Integrated Simulation and Machine Learning Framework for Residual Stress and Distortion Prediction in LPBF Additive Manufacturing
Integrated Simulation and Machine Learning Framework for Residual Stress and Distortion Prediction in LPBF Additive Manufacturing
Tuesday, October 21, 2025: 10:20 AM
This study presents an integrated methodology for predicting residual stress and distortion in Laser Powder Bed Fusion (LPBF) additive manufacturing by combining a streamlined finite element analysis (FEA) framework, high-resolution residual stress measurements using the contour method, and machine learning (ML) techniques. A simplified two-parameter temperature field is used in the FEA model to reduce computational cost while maintaining predictive accuracy.
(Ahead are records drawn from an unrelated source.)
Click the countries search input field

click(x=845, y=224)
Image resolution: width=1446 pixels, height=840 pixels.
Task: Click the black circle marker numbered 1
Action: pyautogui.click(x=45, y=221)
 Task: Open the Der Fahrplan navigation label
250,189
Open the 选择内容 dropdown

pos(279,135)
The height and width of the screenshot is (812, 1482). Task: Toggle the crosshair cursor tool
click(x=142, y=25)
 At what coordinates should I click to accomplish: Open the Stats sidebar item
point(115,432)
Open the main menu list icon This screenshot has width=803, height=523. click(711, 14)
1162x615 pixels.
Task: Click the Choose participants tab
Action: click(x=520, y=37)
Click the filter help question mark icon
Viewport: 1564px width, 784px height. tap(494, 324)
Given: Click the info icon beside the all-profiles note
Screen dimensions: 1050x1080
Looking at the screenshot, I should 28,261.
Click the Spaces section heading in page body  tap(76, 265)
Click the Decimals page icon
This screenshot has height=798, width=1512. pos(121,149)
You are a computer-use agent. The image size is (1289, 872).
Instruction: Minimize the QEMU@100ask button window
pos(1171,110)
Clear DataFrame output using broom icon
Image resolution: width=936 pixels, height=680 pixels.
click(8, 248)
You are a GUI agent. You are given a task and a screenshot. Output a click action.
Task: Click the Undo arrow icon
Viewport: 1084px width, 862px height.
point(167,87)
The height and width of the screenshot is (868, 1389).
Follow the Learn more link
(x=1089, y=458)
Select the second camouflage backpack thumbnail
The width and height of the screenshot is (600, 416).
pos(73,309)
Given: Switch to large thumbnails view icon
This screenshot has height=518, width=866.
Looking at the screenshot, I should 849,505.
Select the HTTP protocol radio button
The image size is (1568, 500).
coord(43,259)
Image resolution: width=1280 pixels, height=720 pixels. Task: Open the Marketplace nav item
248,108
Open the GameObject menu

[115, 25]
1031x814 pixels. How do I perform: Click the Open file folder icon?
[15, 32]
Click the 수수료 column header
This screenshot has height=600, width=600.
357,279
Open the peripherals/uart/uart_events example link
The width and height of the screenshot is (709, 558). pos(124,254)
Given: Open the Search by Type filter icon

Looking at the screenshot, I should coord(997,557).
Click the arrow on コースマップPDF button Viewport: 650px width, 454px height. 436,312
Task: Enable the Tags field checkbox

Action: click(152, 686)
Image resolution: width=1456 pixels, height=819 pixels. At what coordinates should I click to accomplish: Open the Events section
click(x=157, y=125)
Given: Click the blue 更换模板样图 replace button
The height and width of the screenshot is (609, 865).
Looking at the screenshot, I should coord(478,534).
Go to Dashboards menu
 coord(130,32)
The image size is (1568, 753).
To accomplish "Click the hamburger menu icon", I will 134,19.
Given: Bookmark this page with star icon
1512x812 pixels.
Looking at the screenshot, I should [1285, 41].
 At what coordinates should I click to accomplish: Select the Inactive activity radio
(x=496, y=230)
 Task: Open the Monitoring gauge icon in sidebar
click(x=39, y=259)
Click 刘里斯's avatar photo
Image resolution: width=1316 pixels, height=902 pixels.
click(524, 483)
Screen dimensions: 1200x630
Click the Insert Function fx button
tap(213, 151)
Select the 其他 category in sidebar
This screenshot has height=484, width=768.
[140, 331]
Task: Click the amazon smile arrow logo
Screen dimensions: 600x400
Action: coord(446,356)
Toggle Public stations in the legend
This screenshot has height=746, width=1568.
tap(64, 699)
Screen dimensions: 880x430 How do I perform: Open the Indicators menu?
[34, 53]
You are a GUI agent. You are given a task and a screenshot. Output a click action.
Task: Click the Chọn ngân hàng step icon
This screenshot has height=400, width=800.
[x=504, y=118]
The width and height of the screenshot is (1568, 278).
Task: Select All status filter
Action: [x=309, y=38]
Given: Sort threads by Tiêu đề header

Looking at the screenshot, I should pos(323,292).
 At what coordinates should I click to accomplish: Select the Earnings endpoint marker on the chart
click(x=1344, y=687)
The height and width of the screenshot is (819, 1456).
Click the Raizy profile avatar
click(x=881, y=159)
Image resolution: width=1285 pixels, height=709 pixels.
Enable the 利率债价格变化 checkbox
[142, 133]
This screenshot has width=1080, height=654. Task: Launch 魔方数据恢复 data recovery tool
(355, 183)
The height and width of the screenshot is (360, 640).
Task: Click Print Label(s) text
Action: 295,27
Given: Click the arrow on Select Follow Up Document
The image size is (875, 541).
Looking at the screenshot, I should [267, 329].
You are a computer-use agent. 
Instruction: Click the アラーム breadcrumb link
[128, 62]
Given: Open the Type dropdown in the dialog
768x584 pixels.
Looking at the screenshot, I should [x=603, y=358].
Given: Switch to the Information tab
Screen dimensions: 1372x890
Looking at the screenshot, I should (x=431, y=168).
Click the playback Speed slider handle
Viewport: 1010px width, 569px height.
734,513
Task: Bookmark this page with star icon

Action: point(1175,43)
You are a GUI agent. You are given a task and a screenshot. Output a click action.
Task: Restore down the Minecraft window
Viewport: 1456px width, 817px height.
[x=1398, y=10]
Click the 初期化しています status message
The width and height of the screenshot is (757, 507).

Three ML models, multi-layer perceptron (MLP), gradient boosting (GB), and random forest (RF) regressors, are trained on simulated data and validated against experimental results, achieving prediction discrepancies between 52 MPa and 84 MPa. The framework also enables accurate distortion prediction and mitigation: applying inverse predicted distortions to the CAD model reduces final part distortion in a bridge sample from 0.94 mm to 0.06 mm, achieving a 94% improvement. This approach provides an effective tool for improving the accuracy, efficiency, and robustness of LPBF process simulations, with direct applications in part design and quality control.